START Provided data

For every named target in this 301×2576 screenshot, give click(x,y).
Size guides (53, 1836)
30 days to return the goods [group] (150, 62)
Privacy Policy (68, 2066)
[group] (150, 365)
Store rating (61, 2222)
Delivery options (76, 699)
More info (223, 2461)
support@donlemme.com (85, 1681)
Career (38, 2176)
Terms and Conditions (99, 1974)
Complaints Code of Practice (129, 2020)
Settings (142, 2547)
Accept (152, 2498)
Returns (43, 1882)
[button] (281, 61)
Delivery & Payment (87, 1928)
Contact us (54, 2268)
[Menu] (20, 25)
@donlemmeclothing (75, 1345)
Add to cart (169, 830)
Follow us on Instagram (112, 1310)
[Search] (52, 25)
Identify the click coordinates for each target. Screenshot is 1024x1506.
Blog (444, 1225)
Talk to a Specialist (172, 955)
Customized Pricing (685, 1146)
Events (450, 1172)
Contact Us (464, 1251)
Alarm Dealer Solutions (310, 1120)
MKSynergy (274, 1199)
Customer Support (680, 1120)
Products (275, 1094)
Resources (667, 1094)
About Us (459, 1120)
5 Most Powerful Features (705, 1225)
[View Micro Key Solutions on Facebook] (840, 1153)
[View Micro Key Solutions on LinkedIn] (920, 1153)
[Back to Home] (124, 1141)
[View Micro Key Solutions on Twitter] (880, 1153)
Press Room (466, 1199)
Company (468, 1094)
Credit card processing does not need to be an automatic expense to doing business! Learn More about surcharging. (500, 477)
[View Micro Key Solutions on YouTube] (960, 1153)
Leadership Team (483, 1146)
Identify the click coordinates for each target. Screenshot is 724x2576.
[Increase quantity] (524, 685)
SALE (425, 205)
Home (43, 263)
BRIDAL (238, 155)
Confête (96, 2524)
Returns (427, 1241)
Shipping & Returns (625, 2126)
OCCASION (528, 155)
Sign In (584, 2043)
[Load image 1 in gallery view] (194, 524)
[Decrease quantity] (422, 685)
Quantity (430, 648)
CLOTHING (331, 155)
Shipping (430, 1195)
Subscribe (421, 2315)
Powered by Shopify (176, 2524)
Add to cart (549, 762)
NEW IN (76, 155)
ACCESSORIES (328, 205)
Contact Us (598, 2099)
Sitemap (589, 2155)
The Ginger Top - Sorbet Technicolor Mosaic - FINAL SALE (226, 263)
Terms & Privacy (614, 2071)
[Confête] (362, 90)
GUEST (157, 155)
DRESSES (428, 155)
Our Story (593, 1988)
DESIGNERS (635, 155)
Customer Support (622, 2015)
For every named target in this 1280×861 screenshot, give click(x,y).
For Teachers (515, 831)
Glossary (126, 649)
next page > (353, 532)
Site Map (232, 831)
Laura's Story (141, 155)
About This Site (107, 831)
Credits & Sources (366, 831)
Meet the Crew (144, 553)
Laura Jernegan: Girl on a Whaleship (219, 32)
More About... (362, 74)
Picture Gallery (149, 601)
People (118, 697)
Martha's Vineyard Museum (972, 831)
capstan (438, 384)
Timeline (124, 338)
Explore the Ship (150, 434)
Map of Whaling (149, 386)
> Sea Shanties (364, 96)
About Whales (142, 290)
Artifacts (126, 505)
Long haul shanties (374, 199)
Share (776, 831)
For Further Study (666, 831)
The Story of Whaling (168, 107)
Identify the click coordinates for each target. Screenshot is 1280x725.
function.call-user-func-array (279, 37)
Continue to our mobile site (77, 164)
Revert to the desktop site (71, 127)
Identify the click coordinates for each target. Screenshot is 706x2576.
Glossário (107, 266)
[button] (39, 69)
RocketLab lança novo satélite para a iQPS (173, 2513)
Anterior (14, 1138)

END Provided data

Looking at the records above, return exactly the lines from the line with "Confête (96, 2524)" to the line with "About This Site (107, 831)", both ends included.

◆ **Result**
Confête (96, 2524)
Returns (427, 1241)
Shipping & Returns (625, 2126)
OCCASION (528, 155)
Sign In (584, 2043)
[Load image 1 in gallery view] (194, 524)
[Decrease quantity] (422, 685)
Quantity (430, 648)
CLOTHING (331, 155)
Shipping (430, 1195)
Subscribe (421, 2315)
Powered by Shopify (176, 2524)
Add to cart (549, 762)
NEW IN (76, 155)
ACCESSORIES (328, 205)
Contact Us (598, 2099)
Sitemap (589, 2155)
The Ginger Top - Sorbet Technicolor Mosaic - FINAL SALE (226, 263)
Terms & Privacy (614, 2071)
[Confête] (362, 90)
GUEST (157, 155)
DRESSES (428, 155)
Our Story (593, 1988)
DESIGNERS (635, 155)
Customer Support (622, 2015)
For every named target in this 1280×861 screenshot, give click(x,y).
For Teachers (515, 831)
Glossary (126, 649)
next page > (353, 532)
Site Map (232, 831)
Laura's Story (141, 155)
About This Site (107, 831)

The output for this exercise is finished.